Die Laureaten

Copyright © Klaus Tschira Stiftung / Peter Badge

David Mumford

Prof. Dr. David B. Mumford, * 11. Juni 1937 in Worth, Sussex (England)

Fields-Medaille (1974) für seine Beiträge zur Frage der Existenz und Struktur von Modulräumen, also algebraischen Varietäten, deren Punkte die Isomorphieklassen eines Typs geometrischer Objekte parametrisieren sowie für seine Arbeiten zu algebraischen Flächen (Algebraische Geometrie)

David Mumford ist in einem sehr international ausgerichteten Haushalt groß geworden: Sein Vater hatte eine experimentelle Schule in Tansania, Afrika, aufgebaut und war seit ihrer Gründung Mitarbeiter der Vereinten Nationen.
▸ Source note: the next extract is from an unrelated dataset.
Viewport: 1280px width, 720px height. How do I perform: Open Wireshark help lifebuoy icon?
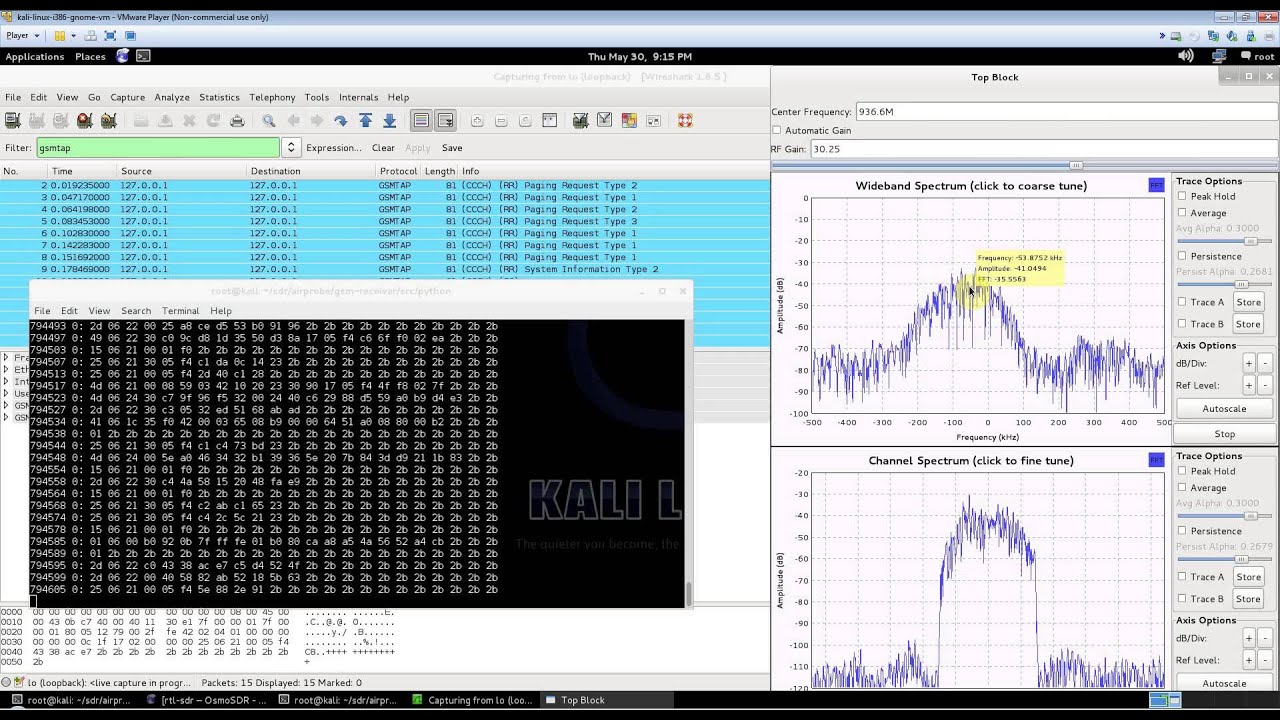pyautogui.click(x=685, y=121)
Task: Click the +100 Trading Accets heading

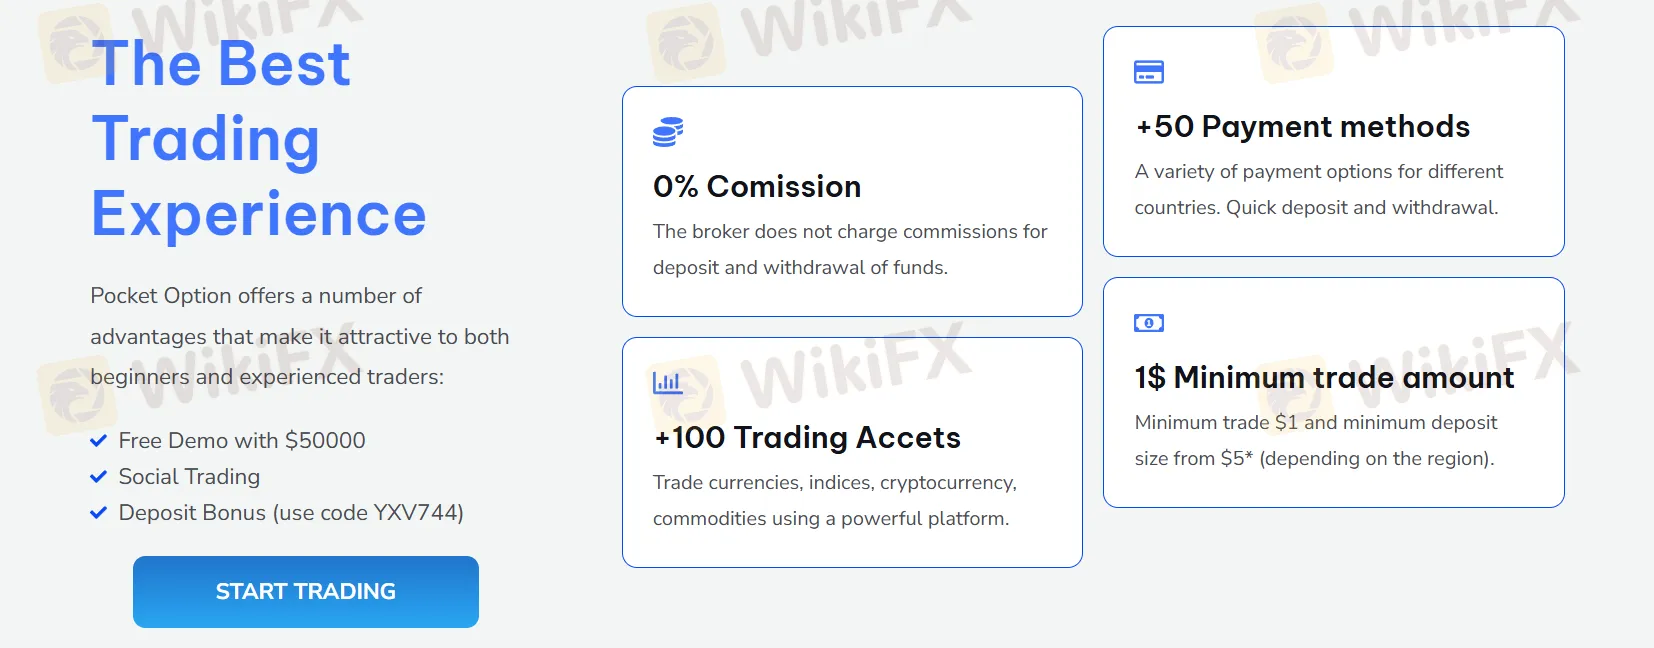Action: pyautogui.click(x=807, y=438)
Mumford wuchs in den USA auf, wo die Familie nahe New York an der Bucht von Long Island lebte. Schon als Jugendlicher fiel seine Begabung auf; so wurde er 1953 Finalist in der traditionsreichen „Science Talent Search” der Firma Westinghouse (heute getragen von Intel). In Harvard legte Mumford seine Bachelor-Prüfung ab (1957) und schrieb später seine Doktorarbeit bei Oscar Zariski (Ph.D. in Mathematik, 1961). 1962 wurde er dort Assistant Professor, besuchte aber während seines ersten Jahres auch Princeton und die Universität von Tokyo. Nach seiner Rückkehr wurde er im selben Jahr Associate, später Full Professor (1967). Mumford besuchte mehrere Universitäten und Institute als Gastprofessor, darunter das Tata Institute of Fundamental Research in Indien (1967-68 und 1978-79), die University of Warwick (1970-71) und das Institute des Hautes Etudes Scientifiques, Paris (1976-77). 1977 bis 1997 war er Higgins Professor an der Harvard University, 1996 bis 2007 University Professor an der Brown University in Providence, Rhode Island, bis heute als Emeritus.

David Mumford war von 1995 bis 98 Präsident der International Mathematical Union, er ist Mitglied der National Academy of Sciences (1975) und war von 1987 bis 1992 MacArthur Foundation Fellow. Er ist Träger zahlreicher Ehrendoktorwürden und Preise, darunter des IEEE Longuet-Higgins Prize (2005), des Shaw (2006) sowie des Wolf Prize (2008). 2010 erhielt er die National Medal of Science.

„Modulräume sind im Wesentlichen Landkarten. Auf einer normalen Landkarte entspricht ein Punkt auf dem Papier einem Ort auf der Erde. In ähnlicher Weise entspricht in einem Modulraum ein Punkt irgend einer Art Objekt, einer algebraischen Varietät (dem Ort der Lösungen einer Menge von Polynomgleichungen innerhalb eines projektiven Raumes), einem Bündel oder etwas Komplizierterem. All diese Objekte liegen in dieser feinen, aber nicht greifbaren ‘Landkarte’ vor Augen, die als Modulraum bekannt ist.” So beschreibt David Mumford selbst eines der wichtigsten seiner Arbeitsgebiete. Er nutzte Modulräume, um Kurven, Flächen und Abelsche Varietäten zu klassifizieren. Eine Abelsche Varietät ist eine Varietät, die auch ein ‘Torus’ ist, also ein komplexer Vektorraum, der aufgerollt und mit sich selbst verklebt ist, mit Hilfe eines Translations-Gitters. Mumfords Arbeit führte vielfältige Teile des Forschungsprogramms von Alexander Grothendieck weiter.

In den 1980er Jahren begann er, sich mehr und mehr für die mathematische Modellierung des Denkens und der Wahrnehmung zu interessieren, wobei er sich auf die Untersuchung des Sehsinns fokussierte. Er entwickelte die Verwendung der bayesschen Inferenz graphischer Modelle zur Basis-Rechenoperation weiter, die kognitiven Prozessen zu Grunde liegt.

1959 heiratete Mumford Erika Jentsch, eine Dichterin; beide hatten vier Kinder. Nach ihrem Tod 1988 heiratete er die Künstlerin Jenifer Gordon. Mit beiden Familien verbrachte er zahlreiche Sommer an der Küste von Maine und segelte die Atlantikküste entlang, von Neufundland bis in die Karibik.